> **Vorliegender Text**:
──────────

Protokoll der Sitzung vom 12.07.2001

Verehrte Kolleginnen und Kollegen! Ich eröffne die 71. Vollsitzung des Bayerischen Landtags. Presse, Funk und Fernsehen sowie Fotografen haben um Aufnahmegenehmigung gebeten. Die Genehmigung wurde erteilt.

Vor Eintritt in die Tagesordnung darf ich einen Glückwunsch aussprechen. Heute feiert Herr Staatsminister Josef Miller Geburtstag. Ich gratuliere ihm dazu im Namen des Hohen Hauses und persönlich sehr herzlich und wünsche ihm für das neue Lebensjahr Gesundheit, Kraft und Erfolg bei seinen Aufgaben im Parlament und in der Staatsregierung.

(Beifall)

Ich rufe auf:

Tagesordnungspunkt 16

Beratung der zum Plenum eingereichten Dringlichkeitsanträge

Dringlichkeitsantrag der Abgeordneten Maget, Dr. Kaiser und Fraktion (SPD)

Deutscher Orden (Drucksache 14/7179)

Dringlichkeitsantrag der Abgeordneten Dr. Dürr, Christine Stahl, Elisabeth Köhler und anderer und Fraktion (BÜNDNIS 90/DIE GRÜNEN)

Deutscher Orden: Finanzielle Risiken offen legen und verringern (Drucksache 14/7180)

Dringlichkeitsantrag der Abgeordneten Glück, Ach, Goppel, Winter und Fraktion (CSU)

Weiterführung von Einrichtungen des Deutschen Ordens (Drucksache 14/7272)

Ehe ich die Aussprache eröffne, erhält Kollege Güller das Wort zur Geschäftsordnung, bitte.

──────────

Datensätze zur Objektsuche
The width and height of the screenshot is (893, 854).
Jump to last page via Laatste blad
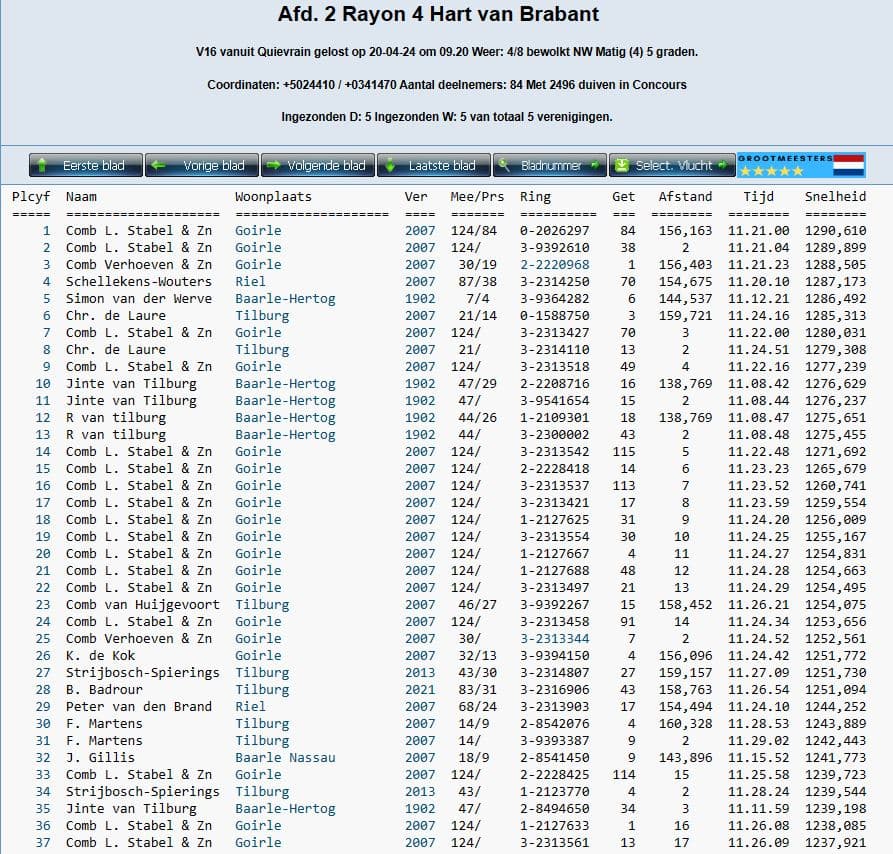[442, 166]

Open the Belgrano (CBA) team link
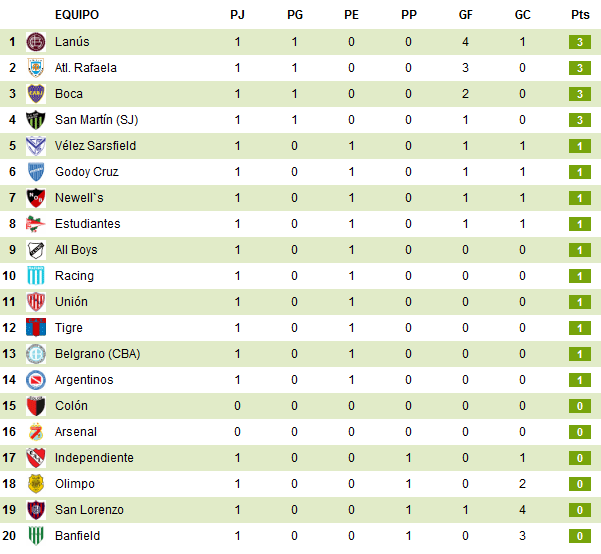click(x=98, y=354)
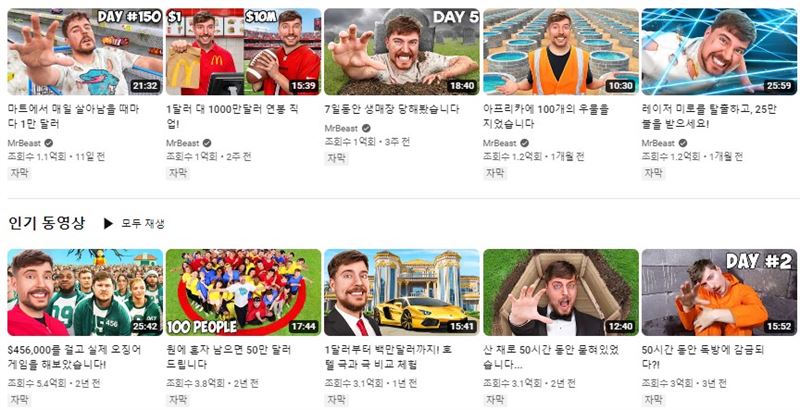Open the $1 vs $10M job video thumbnail
Image resolution: width=800 pixels, height=410 pixels.
click(x=243, y=52)
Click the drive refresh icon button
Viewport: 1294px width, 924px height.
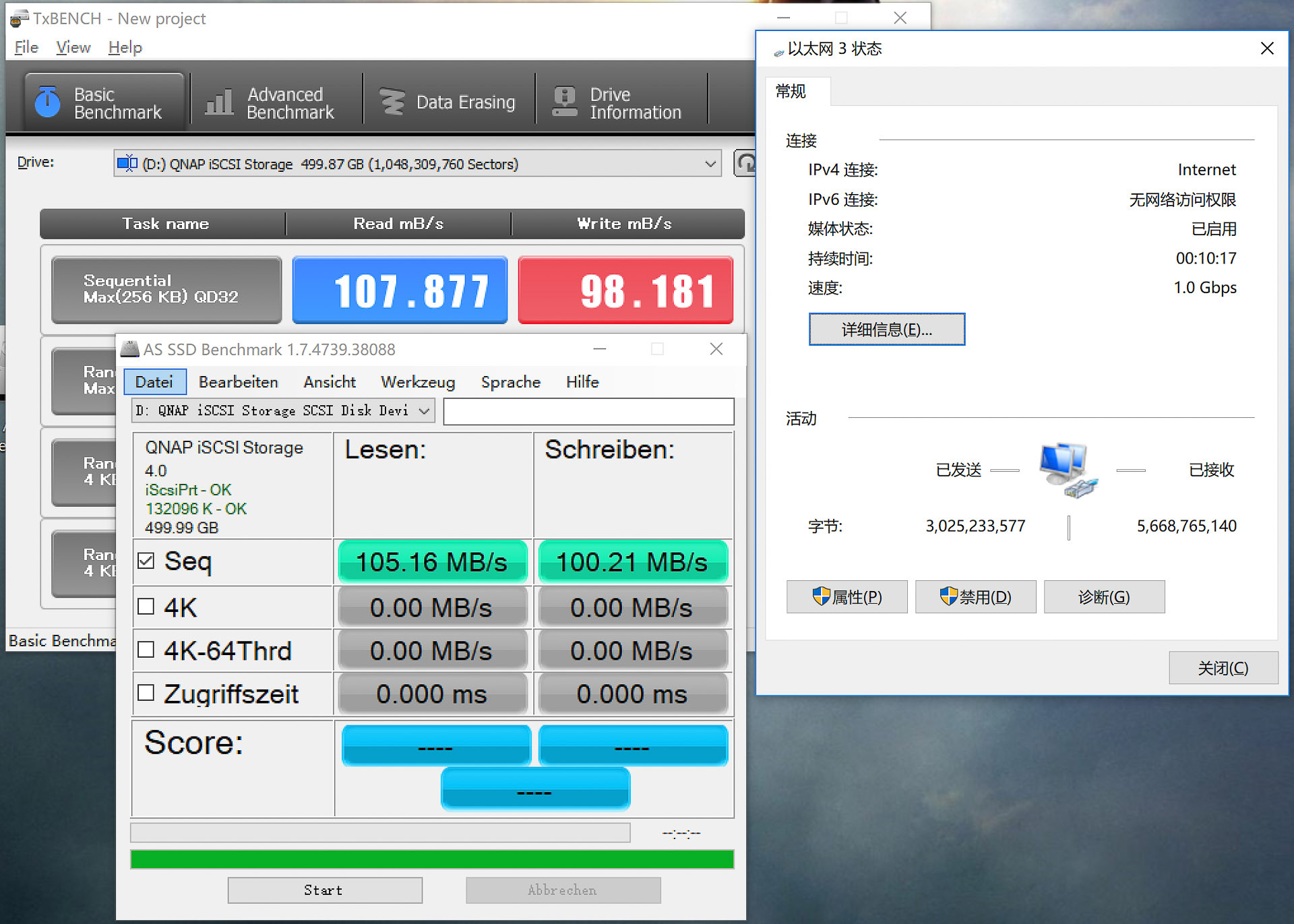[745, 163]
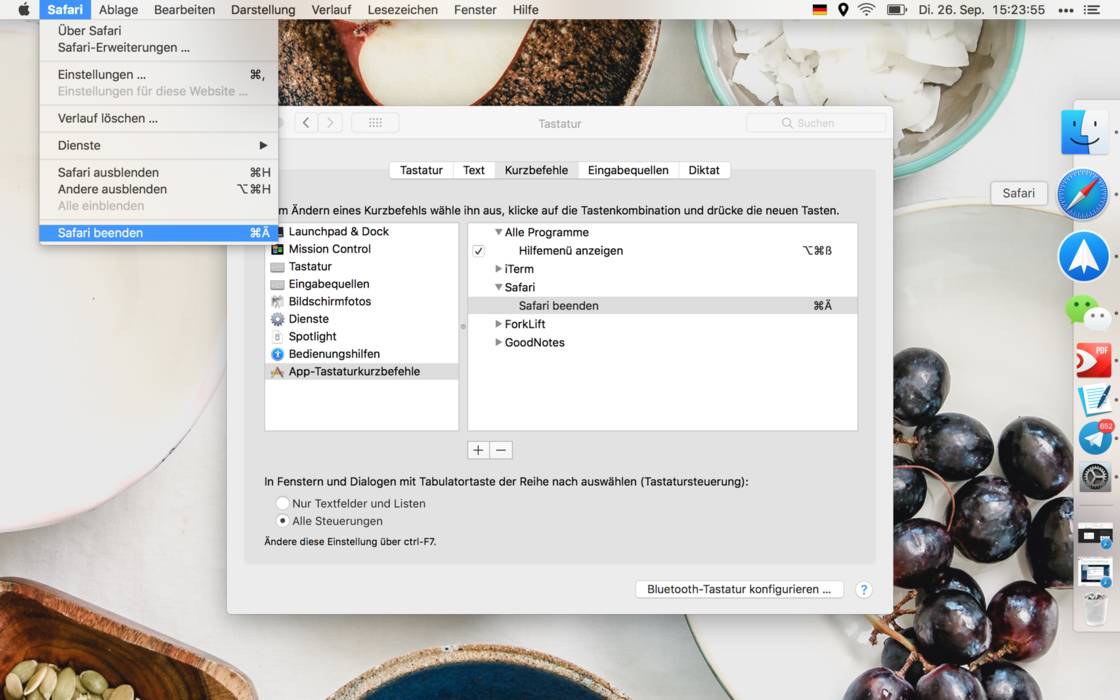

──────────

> **Aufgabenstellung**:
Setze das Sitzungsprotokoll des Landtags im Anschluss an seinen letzten Satz fort. Das Material steht in keinem Zusammenhang mit dem Sitzungsprotokoll.

> **Lösung**:
Herr Präsident, Kolleginnen und Kollegen! Ich beantrage gemäß § 125 der Geschäftsordnung die Herbeizitierung des Ministerpräsidenten zum ersten Tagesordnungspunkt.

(Widerspruch bei der CSU – Brosch (CSU): Sonst geht es euch gut?)

Wir haben Verständnis dafür, wenn sich der Ministerpräsident in diesem Parlament hin und wieder wegen anderer Dinge entschuldigt. Wir haben auch Verständnis dafür, dass er heute Verpflichtungen mit dem Ministerpräsidenten von Quebec und Kofi Annan hat. Wir haben kein Verständnis dafür, dass es ihm nicht möglich ist, im Laufe eines Parlamentstags zumindest eine Stunde hier bei uns anwesend zu sein.

(Beifall bei der SPD – Zuruf von der CSU: Ihr habt Sehnsucht!)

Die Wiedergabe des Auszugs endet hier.